[Data items]
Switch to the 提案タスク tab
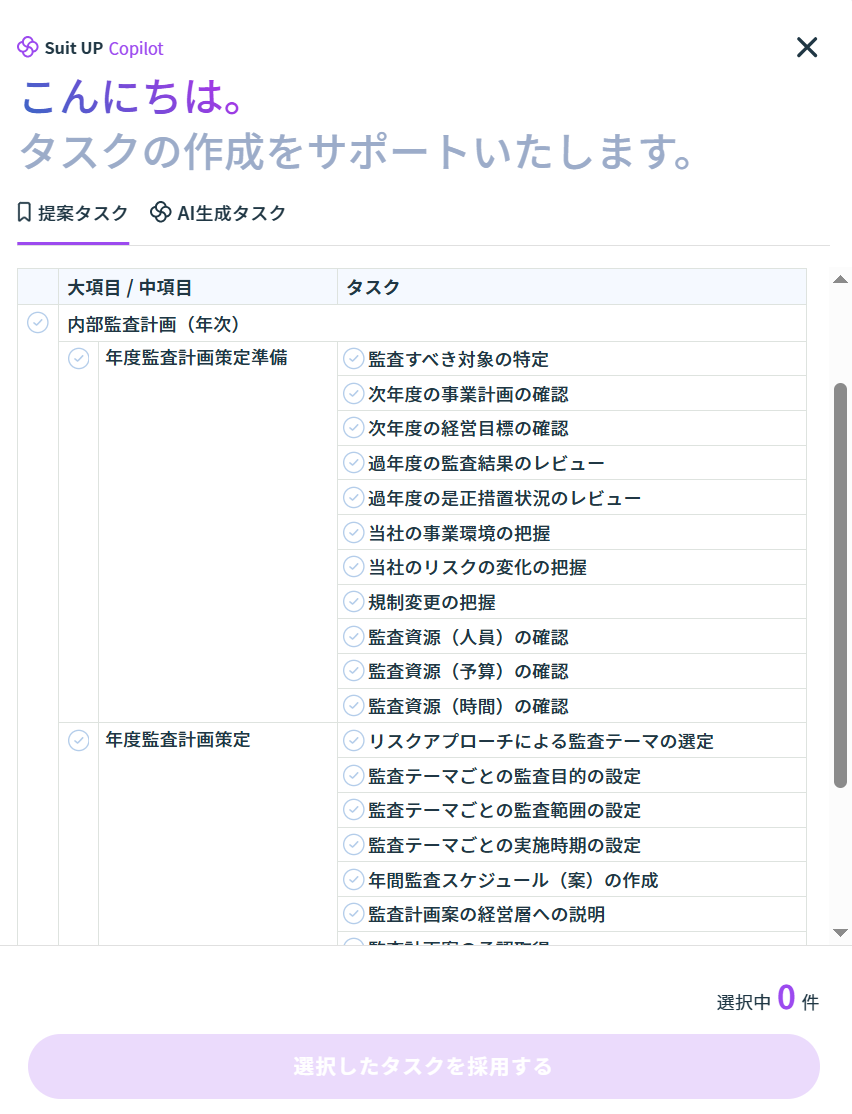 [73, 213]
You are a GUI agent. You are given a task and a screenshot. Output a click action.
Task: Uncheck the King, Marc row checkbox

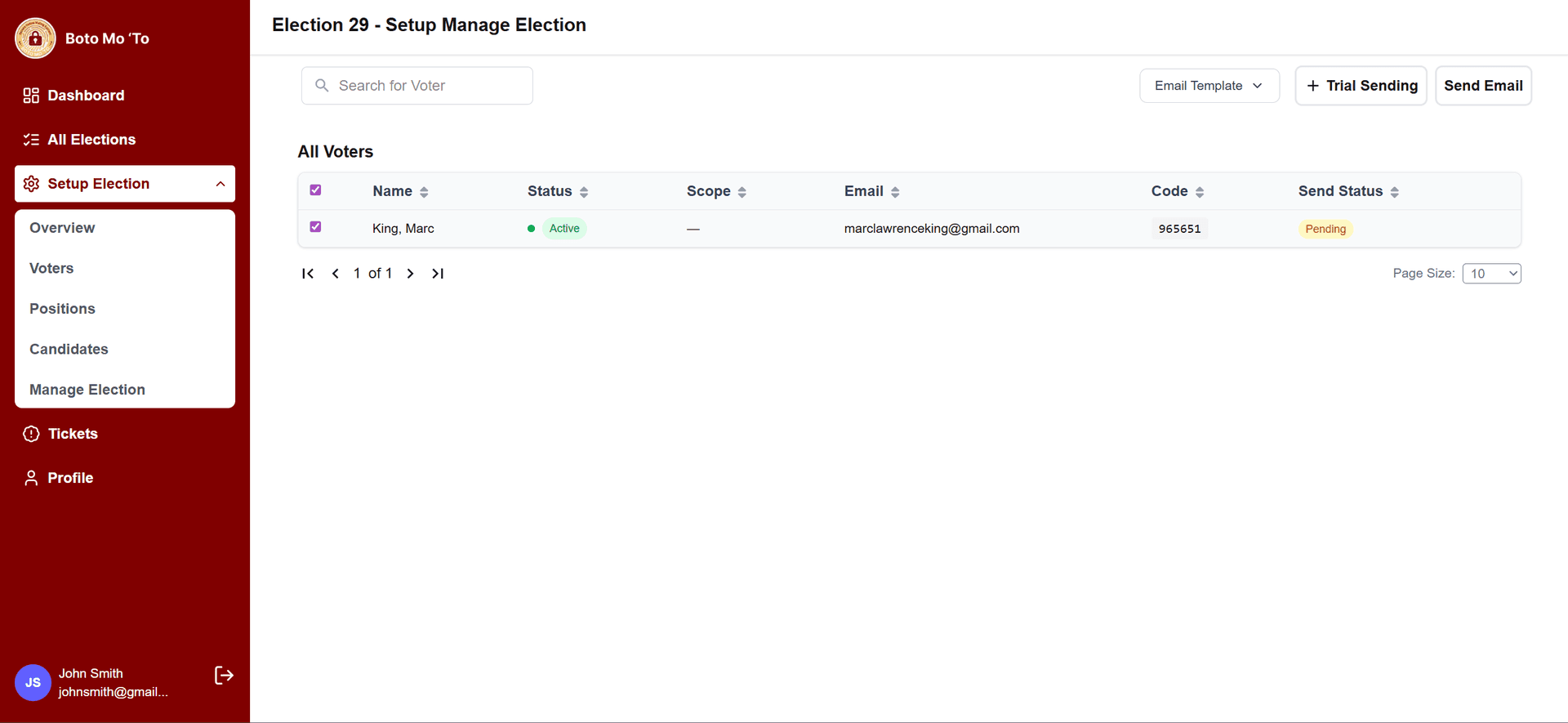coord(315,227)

• Task to carry out:
Return the entries above in full and unchanged, omitting every image.

• Written reply:
Switch to the 提案タスク tab
 [73, 213]
You are a GUI agent. You are given a task and a screenshot. Output a click action.
Task: Uncheck the King, Marc row checkbox

coord(315,227)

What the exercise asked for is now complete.